Bermula dari perkenalan biasa, percakapan mengalir dengan seru. Jika sebelumnya hanya mengetahui asal daerah, kami mulai mengetahui bahwa mereka sama-sama mahasiswa. Keseruan percakapan ini berlangsung hingga tepat pukul 8.30 bus travel datang dan langsung bersiap untuk berangkat kembali. Pertemuan yang semula sebatas mengisi waktu tunggu berlanjut lagi di dalam bus travel karena rupanya kami membeli tiket perjalanan yang sama. Perjalanan yang berdurasi kurang lebih 4 jam dari Penang ke Hat Yai ini menjadi seru dan tidak terasa membosankan karena ada rombongan arek Malang sebagai lawan bicara yang sama menyenangkannya. Keseruan terus berlanjut dari berbagai informasi seputar dunia perkuliahan hingga berbagi akun media sosial. Saling bertukar pengalaman dan saling memberikan saran sewaktu berwisata ke luar negeri menjadi topik andalan kami sepanjang perjalanan.

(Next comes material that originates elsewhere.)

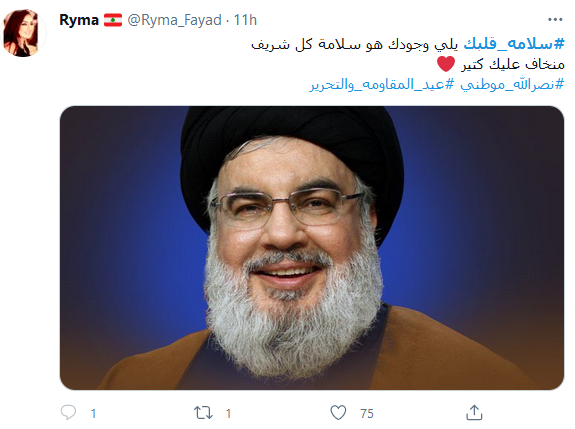Screen dimensions: 575x429
Task: Click the text line منخاف عليك كتير
Action: (513, 65)
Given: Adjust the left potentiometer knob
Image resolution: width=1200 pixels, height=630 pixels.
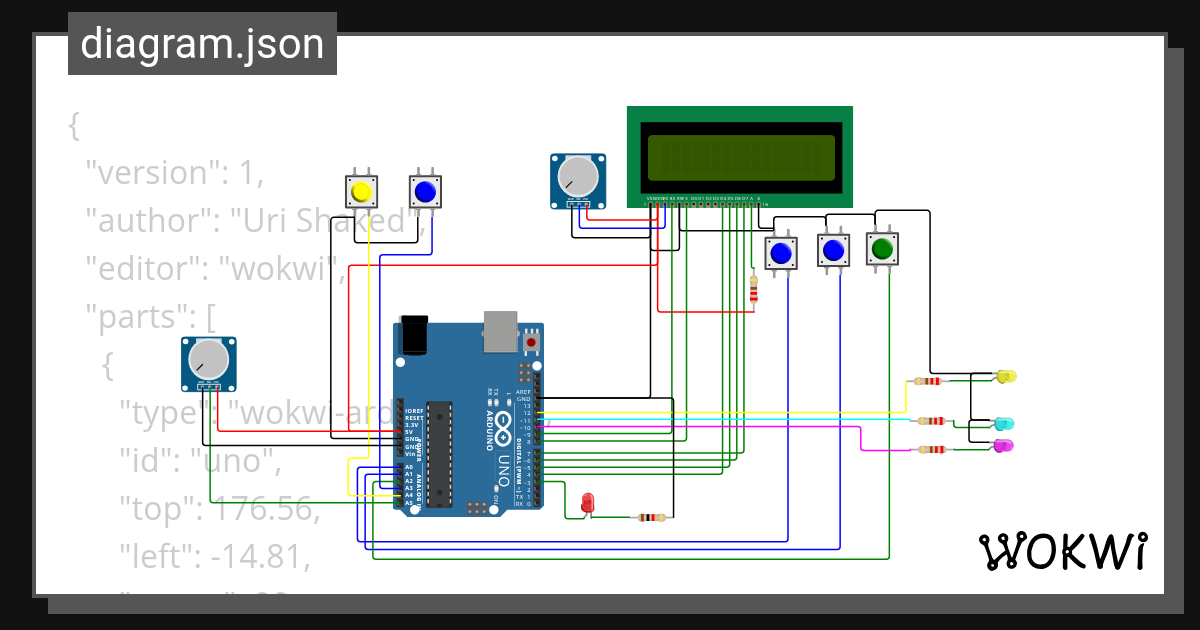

Tidak lupa keramaian saling bercanda dan saling mengomentari terjadi sewaktu minibus kami melewati Penang Bridge. Penang Bridge merupakan salah satu ikon dari wilayah Penang dan salah satu alasan kenapa kami bela-belakan untuk menggunakan minibus supaya dapat melihat keindahan salah satu jembatan terpanjang di Asia Tenggara ini. Penang Bridge merupakan jembatan yang menghubungkan Pulau Penang dan daratan Malaysia. Sepanjang 13,5 km, kami dibuai dengan pemandangan lautan berwarna hijau kebiruan yang membentang luas hampir di sepanjang jembatan didukung dengan langit yang cerah. Kami turut berceloteh mencoba untuk membandingkan kemiripan Penang Bridge dengan jalur tol Bali Mandara ataupun Jembatan Suramadu.

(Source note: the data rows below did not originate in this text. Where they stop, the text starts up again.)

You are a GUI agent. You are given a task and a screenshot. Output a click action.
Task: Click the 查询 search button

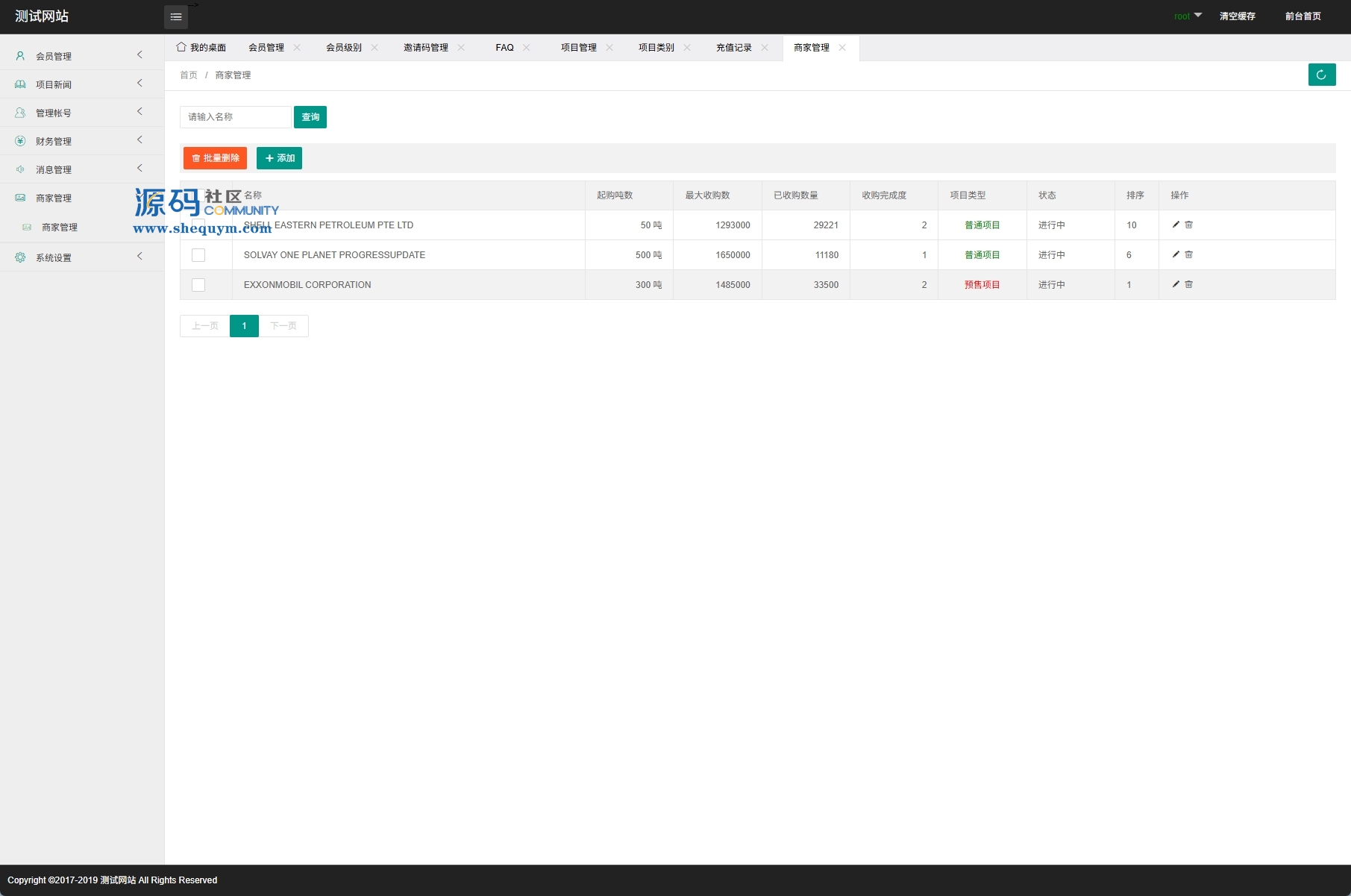(310, 117)
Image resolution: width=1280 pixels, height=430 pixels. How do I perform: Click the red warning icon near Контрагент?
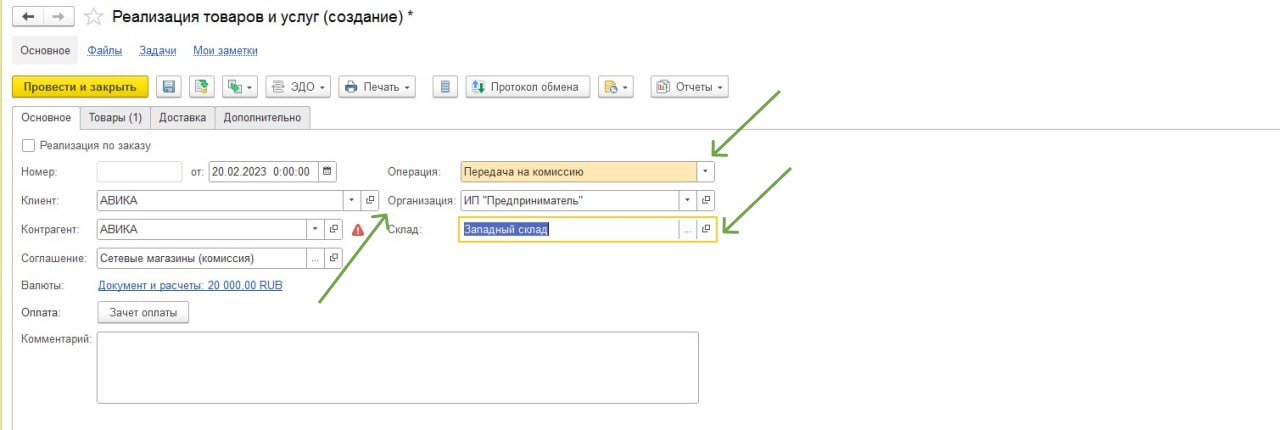pos(358,229)
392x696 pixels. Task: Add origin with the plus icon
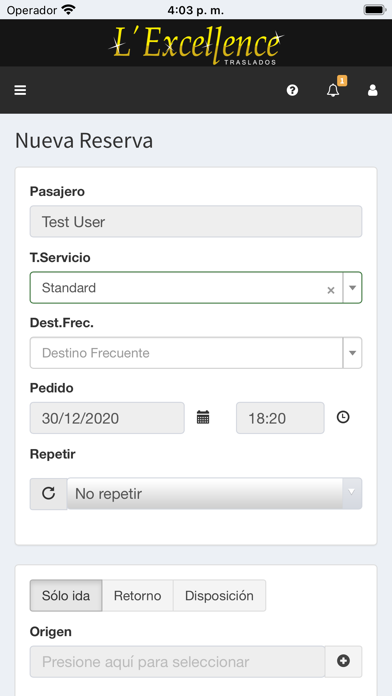coord(343,661)
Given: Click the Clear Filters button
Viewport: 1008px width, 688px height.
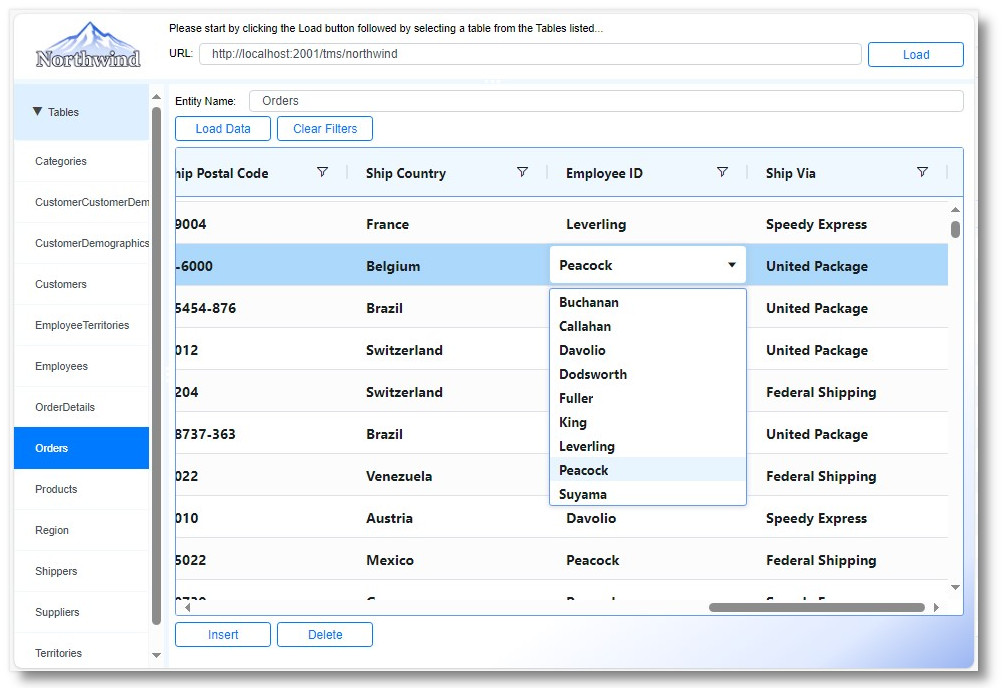Looking at the screenshot, I should (324, 128).
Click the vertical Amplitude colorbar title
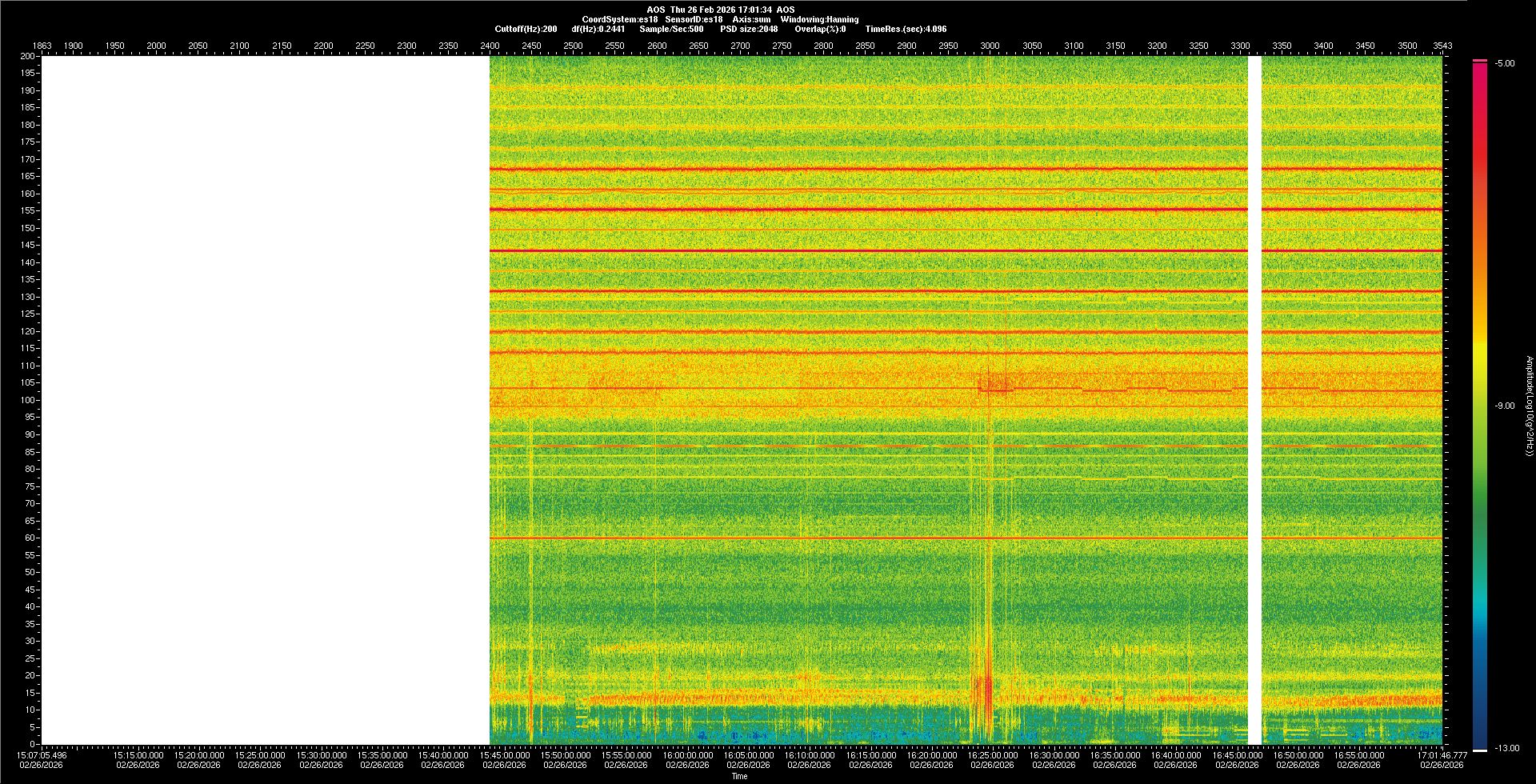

Semakin minibus berjalan mendekati daerah perbatasan, makin pula matahari menampakkan dirinya. Panas sengatannya di bagian tempat duduk saya menjadi pengantar tidur siang selama sebagian besar perjalanan. Tiba-tiba kami terbangun di tempat yang dikira sebagai tempat perbatasan antar negara. Tiba-tiba lagi, supir minibus dengan segala keterbatasan bahasanya mewajibkan pembayaran sebesar 100 Baht (sekitar Rp50.000,00) kepadanya. Meskipun sewajarnya hal ini tidak terjadi sesuai dengan ketentuan yang terdapat di tiket dimana kami hanya diwajibkan membayar sebanyak 5 RM. Menjadi catatan khusus bagi kami dalam perjalanan-perjalanan ke depannya.
Bangun-bangun disuguhi dengan kewajiban membayar ‘pungli’ ini membuat kaget dan menggencarkan segala cara untuk memahami lebih lanjut maksud dari supir travel kami. Mulai dari perwakilan rombongan kami dan perwakilan rombongan arek Malang yang menanyakan terkait pungutan tersebut ke semacam kantor penukaran uang terdekat. Apapun jenis kantor yang sekiranya terlihat resmi. Tidak kunjung menemukan yang pasti, akhirnya kami tetap membayar pungutan tersebut sembari kembali ke dalam minibus untuk melanjutkan perjalanan. Telusur-telusur rupanya si supir kembali dengan wajah yang berbinar-binar serta menenteng satu kotak hadiah berwarna merah menyala berisi jeruk mandarin. Mau bagaimana lagi? Adanya pengalaman ini menjadi catatan khusus bagi kami untuk perjalanan-perjalanan berikutnya.